▶ **Required work**
Would you please print exactly the lines that run from the one with "Task: Click the user icon beside 平台首页" to the last line of the data, both included, without any pictures?

[Opening Data for the task section]

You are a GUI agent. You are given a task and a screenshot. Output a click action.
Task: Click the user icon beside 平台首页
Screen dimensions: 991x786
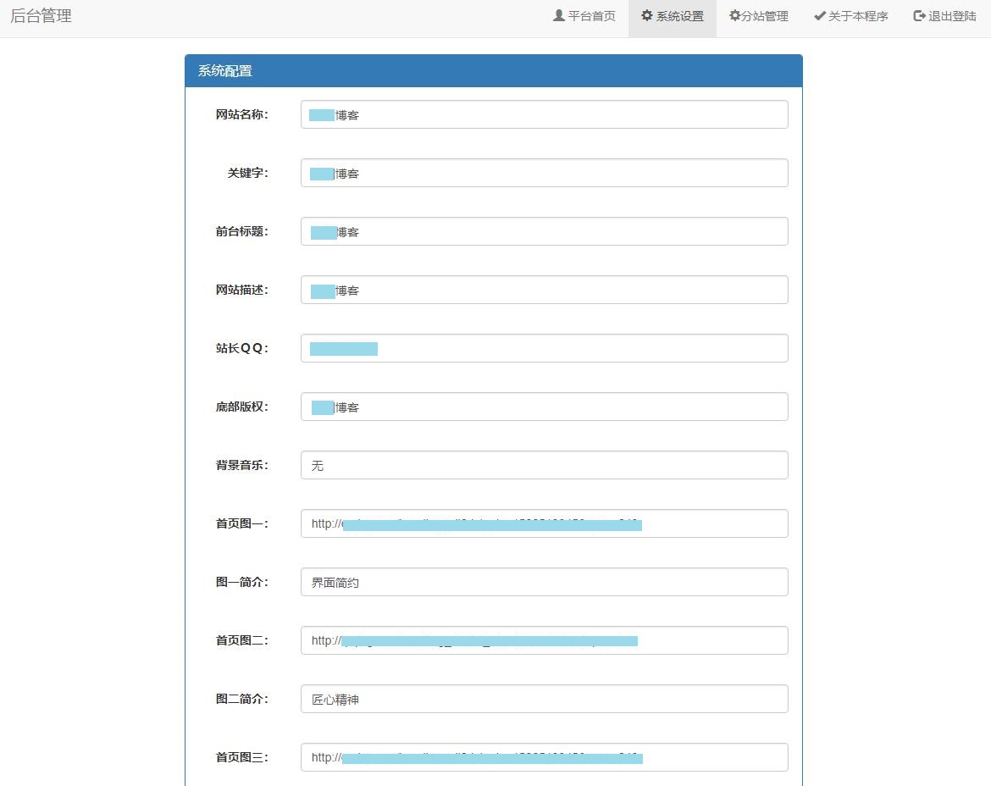(x=559, y=16)
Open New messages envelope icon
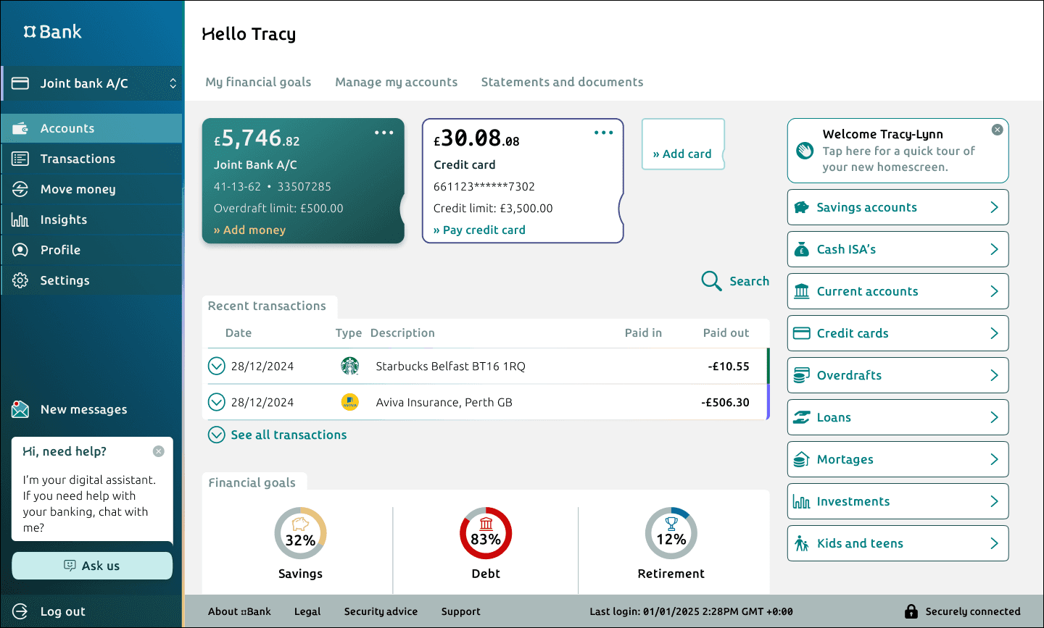Viewport: 1044px width, 628px height. click(20, 409)
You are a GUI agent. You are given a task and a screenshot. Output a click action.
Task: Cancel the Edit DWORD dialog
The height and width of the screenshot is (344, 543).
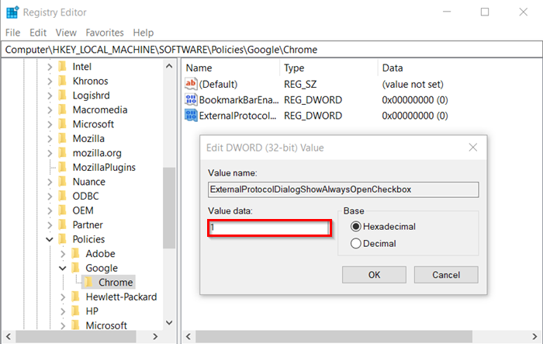click(x=446, y=275)

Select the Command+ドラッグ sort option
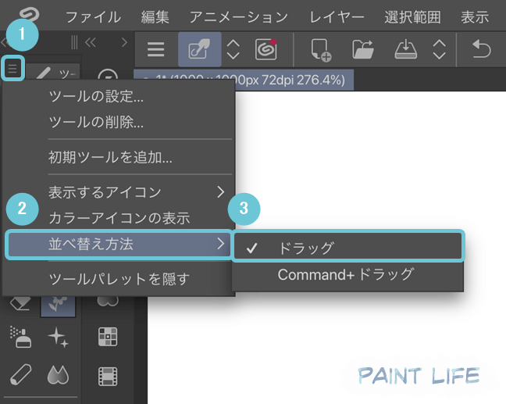[346, 275]
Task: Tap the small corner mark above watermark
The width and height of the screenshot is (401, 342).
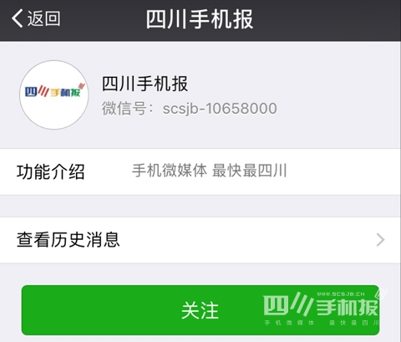Action: (x=380, y=294)
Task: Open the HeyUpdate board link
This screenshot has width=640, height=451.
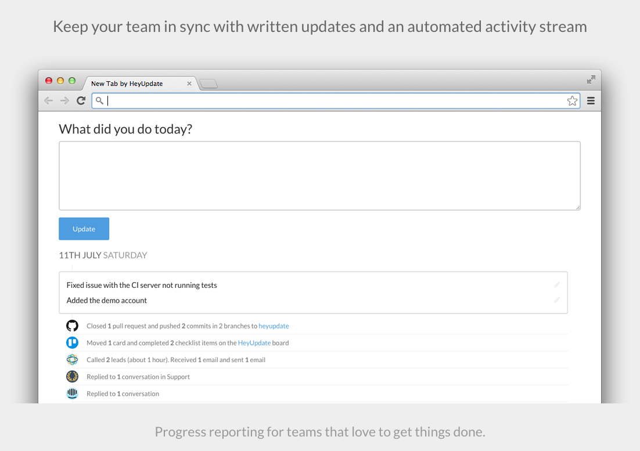Action: pos(254,343)
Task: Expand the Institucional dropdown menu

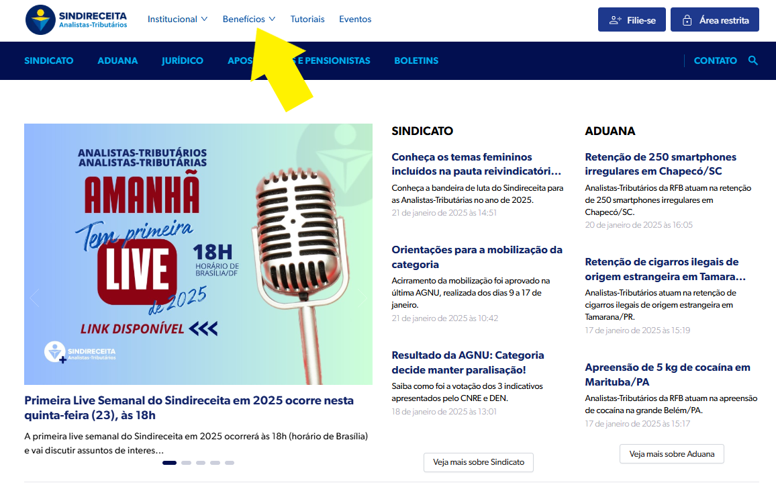Action: point(177,19)
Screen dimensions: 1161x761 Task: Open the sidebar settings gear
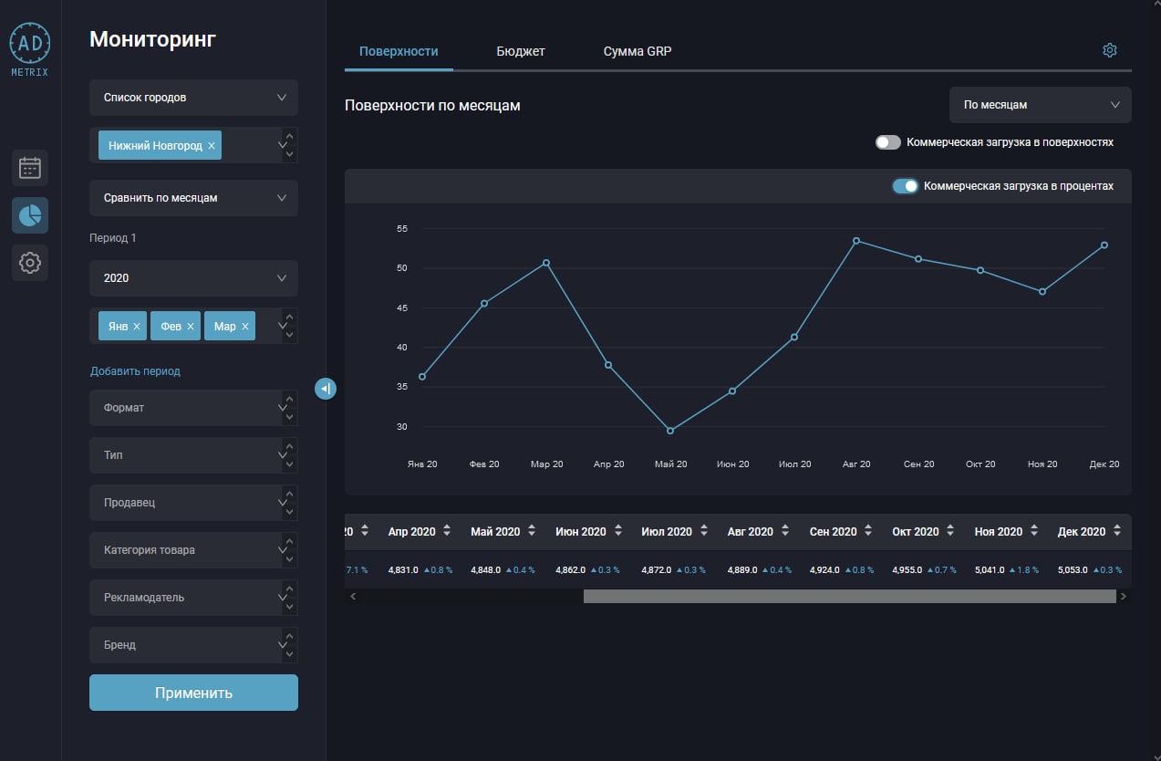[x=30, y=263]
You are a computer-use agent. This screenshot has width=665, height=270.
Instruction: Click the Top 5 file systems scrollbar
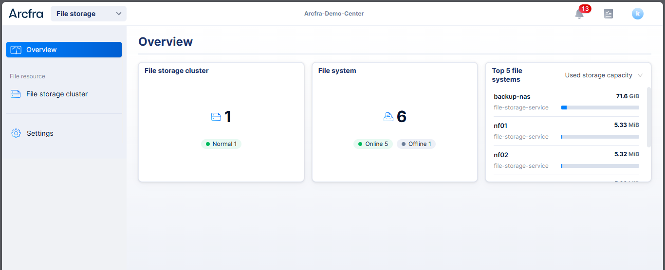pos(648,117)
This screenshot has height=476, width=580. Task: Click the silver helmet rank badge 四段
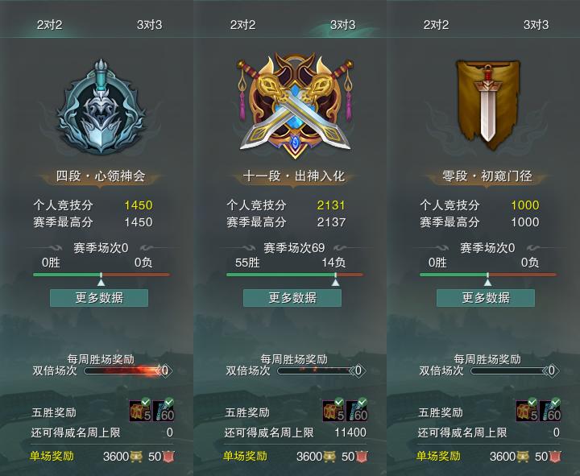click(101, 107)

[Closing Data for the task section]

▶ **Solution**
Task: Click the user icon beside 平台首页
Screen dimensions: 991x786
(x=559, y=16)
Open New messages envelope icon
Viewport: 1044px width, 628px height. click(20, 409)
You are a GUI agent. You are given a task and a screenshot. Output a click action.
Task: Cancel the Edit DWORD dialog
The height and width of the screenshot is (344, 543).
click(x=446, y=275)

Select the Command+ドラッグ sort option
[346, 275]
Task: Tap the small corner mark above watermark
The width and height of the screenshot is (401, 342).
Action: (x=380, y=294)
Task: Open the HeyUpdate board link
This screenshot has width=640, height=451.
Action: pos(254,343)
Task: Expand the Institucional dropdown menu

Action: point(177,19)
Screen dimensions: 1161x761 Task: Open the sidebar settings gear
[x=30, y=263]
You are a computer-use agent. This screenshot has width=665, height=270.
Instruction: Click the Top 5 file systems scrollbar
pos(648,117)
This screenshot has height=476, width=580. Task: Click the silver helmet rank badge 四段
click(101, 107)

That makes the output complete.